## THE TASK:
Lift out, unaltered, the lines of the material below between the line holding "Remodeling a room" and the line holding "XenAtendo 2 PRO (13, 2565)", counting both.

## MATERIAL SUPPLIED:
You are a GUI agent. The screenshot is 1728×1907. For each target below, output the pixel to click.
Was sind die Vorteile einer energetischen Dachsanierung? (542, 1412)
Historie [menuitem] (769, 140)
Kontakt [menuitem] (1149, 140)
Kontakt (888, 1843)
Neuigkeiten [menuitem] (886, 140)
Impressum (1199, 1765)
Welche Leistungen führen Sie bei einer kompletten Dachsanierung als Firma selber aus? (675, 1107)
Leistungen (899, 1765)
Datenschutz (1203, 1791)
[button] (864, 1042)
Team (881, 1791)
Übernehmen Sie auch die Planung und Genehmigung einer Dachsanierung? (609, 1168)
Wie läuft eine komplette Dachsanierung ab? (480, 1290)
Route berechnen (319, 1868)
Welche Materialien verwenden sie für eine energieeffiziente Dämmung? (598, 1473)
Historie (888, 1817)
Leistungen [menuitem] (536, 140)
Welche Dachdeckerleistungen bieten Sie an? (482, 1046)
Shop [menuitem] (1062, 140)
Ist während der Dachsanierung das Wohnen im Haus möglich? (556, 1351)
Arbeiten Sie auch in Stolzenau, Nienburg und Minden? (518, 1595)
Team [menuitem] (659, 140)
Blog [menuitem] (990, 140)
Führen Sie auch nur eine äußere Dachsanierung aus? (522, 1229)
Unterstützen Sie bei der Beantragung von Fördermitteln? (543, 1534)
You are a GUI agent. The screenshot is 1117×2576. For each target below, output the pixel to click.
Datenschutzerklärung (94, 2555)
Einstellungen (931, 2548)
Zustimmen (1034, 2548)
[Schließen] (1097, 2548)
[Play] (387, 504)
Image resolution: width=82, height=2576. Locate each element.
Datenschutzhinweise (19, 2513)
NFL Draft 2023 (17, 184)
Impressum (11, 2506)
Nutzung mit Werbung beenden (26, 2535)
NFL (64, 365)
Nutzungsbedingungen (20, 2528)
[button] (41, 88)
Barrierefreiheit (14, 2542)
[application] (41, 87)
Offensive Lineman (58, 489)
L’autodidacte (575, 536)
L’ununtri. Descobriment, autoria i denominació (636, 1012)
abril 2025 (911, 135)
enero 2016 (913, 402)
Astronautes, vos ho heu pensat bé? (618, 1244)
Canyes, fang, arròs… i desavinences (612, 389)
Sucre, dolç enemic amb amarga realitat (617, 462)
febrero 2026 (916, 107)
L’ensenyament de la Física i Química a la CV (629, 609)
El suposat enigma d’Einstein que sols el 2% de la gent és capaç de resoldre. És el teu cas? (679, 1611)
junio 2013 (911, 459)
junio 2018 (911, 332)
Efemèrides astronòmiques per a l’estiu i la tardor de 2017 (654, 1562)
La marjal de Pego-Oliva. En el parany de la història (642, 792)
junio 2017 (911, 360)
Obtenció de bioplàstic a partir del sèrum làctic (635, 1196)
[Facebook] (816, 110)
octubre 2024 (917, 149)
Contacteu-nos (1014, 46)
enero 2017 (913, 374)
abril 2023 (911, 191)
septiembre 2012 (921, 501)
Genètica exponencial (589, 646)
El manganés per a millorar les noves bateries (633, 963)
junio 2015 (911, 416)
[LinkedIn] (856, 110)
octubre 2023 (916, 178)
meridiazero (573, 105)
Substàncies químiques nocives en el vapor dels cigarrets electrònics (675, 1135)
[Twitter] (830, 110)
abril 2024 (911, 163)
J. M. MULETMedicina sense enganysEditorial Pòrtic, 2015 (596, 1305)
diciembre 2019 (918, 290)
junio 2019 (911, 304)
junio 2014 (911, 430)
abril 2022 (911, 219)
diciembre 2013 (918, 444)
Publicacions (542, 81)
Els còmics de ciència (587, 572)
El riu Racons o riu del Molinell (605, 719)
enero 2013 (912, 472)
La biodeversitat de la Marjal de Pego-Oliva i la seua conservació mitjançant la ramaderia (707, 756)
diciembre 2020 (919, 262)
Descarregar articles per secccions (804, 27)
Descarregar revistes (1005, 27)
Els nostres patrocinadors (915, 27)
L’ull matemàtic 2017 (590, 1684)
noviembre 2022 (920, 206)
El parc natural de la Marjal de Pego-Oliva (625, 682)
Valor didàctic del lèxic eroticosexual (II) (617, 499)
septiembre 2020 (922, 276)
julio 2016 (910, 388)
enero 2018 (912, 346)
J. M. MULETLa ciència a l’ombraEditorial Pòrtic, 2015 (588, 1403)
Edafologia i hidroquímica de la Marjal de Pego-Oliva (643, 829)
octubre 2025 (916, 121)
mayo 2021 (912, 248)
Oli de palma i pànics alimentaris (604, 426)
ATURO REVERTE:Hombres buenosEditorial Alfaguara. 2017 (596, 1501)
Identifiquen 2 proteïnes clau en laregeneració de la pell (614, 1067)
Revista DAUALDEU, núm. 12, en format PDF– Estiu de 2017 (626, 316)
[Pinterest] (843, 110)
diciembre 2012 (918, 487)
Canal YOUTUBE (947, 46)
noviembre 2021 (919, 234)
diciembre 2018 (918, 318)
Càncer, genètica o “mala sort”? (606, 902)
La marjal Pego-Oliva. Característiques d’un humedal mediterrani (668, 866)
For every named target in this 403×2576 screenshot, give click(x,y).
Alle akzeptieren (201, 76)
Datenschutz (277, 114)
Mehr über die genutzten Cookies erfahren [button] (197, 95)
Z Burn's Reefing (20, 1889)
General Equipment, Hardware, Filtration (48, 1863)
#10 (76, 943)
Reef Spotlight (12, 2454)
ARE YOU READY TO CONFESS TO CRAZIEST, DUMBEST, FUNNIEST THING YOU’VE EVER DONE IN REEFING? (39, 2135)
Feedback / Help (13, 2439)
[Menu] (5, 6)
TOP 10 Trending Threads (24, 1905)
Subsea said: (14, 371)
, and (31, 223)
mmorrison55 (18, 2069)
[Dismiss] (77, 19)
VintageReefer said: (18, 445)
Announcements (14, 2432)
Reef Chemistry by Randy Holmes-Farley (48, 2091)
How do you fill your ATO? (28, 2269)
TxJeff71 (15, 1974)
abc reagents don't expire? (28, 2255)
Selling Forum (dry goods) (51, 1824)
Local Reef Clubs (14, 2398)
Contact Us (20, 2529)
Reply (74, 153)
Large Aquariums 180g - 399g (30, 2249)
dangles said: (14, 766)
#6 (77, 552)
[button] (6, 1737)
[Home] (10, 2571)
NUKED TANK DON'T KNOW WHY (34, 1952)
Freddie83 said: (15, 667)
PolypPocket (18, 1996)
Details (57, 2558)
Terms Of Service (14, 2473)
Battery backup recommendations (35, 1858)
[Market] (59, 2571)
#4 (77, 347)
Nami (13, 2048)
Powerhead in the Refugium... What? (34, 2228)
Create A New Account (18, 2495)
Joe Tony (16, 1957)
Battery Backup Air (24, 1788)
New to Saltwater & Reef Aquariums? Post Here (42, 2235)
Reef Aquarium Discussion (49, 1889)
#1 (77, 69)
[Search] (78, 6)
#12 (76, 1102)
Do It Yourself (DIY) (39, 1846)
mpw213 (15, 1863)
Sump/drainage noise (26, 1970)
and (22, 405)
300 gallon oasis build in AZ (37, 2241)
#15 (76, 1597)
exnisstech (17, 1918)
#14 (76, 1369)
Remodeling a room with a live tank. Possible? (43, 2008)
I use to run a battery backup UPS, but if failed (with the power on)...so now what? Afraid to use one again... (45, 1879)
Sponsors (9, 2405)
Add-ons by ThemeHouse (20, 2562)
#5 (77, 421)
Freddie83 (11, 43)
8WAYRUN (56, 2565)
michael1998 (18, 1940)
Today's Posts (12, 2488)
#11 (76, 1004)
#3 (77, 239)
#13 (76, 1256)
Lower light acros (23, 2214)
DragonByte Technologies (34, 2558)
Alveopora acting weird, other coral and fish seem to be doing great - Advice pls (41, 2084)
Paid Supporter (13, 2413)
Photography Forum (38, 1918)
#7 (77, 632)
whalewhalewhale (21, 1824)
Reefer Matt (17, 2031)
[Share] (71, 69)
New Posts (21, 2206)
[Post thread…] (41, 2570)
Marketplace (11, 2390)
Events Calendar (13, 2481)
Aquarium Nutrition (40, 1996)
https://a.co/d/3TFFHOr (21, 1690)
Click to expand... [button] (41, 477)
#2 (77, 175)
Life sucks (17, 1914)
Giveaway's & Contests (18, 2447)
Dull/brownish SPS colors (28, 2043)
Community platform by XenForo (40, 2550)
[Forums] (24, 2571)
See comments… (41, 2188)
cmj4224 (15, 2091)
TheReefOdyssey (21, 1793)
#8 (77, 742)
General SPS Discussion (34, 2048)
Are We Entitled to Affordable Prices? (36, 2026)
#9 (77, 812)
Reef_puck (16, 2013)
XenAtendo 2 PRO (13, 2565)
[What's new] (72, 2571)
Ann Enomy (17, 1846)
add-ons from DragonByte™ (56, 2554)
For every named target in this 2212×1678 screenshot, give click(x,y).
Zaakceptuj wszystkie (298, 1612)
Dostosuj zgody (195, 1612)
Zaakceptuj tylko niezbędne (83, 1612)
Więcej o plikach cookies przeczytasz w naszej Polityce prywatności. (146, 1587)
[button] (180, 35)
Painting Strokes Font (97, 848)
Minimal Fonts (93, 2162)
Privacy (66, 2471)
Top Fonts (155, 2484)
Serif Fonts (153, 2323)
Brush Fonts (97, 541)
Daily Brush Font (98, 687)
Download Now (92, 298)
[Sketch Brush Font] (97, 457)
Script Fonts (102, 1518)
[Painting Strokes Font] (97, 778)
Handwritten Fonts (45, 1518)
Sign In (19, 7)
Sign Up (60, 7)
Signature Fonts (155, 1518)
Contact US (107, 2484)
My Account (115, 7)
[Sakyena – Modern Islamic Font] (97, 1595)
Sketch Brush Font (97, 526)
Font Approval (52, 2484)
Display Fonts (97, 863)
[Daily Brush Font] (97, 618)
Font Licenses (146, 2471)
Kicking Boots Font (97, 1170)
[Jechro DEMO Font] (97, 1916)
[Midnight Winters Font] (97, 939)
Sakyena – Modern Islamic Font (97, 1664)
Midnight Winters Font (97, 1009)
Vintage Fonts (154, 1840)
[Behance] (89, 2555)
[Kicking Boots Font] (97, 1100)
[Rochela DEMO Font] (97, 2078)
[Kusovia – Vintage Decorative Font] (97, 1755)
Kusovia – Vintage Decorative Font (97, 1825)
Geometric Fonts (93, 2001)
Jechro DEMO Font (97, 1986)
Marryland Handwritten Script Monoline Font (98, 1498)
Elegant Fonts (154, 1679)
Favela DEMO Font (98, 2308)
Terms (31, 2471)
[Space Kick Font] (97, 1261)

## RESPONSE:
Remodeling a room with a live tank. Possible? (43, 2008)
I use to run a battery backup UPS, but if failed (with the power on)...so now what? Afraid to use one again... (45, 1879)
Sponsors (9, 2405)
Add-ons by ThemeHouse (20, 2562)
#5 (77, 421)
Freddie83 (11, 43)
8WAYRUN (56, 2565)
michael1998 (18, 1940)
Today's Posts (12, 2488)
#11 (76, 1004)
#3 (77, 239)
#13 (76, 1256)
Lower light acros (23, 2214)
DragonByte Technologies (34, 2558)
Alveopora acting weird, other coral and fish seem to be doing great - Advice pls (41, 2084)
Paid Supporter (13, 2413)
Photography Forum (38, 1918)
#7 (77, 632)
whalewhalewhale (21, 1824)
Reefer Matt (17, 2031)
[Share] (71, 69)
New Posts (21, 2206)
[Post thread…] (41, 2570)
Marketplace (11, 2390)
Events Calendar (13, 2481)
Aquarium Nutrition (40, 1996)
https://a.co/d/3TFFHOr (21, 1690)
Click to expand... [button] (41, 477)
#2 (77, 175)
Life sucks (17, 1914)
Giveaway's & Contests (18, 2447)
Dull/brownish SPS colors (28, 2043)
Community platform by XenForo (40, 2550)
[Forums] (24, 2571)
See comments… (41, 2188)
cmj4224 (15, 2091)
TheReefOdyssey (21, 1793)
#8 (77, 742)
General SPS Discussion (34, 2048)
Are We Entitled to Affordable Prices? (36, 2026)
#9 (77, 812)
Reef_puck (16, 2013)
XenAtendo 2 PRO (13, 2565)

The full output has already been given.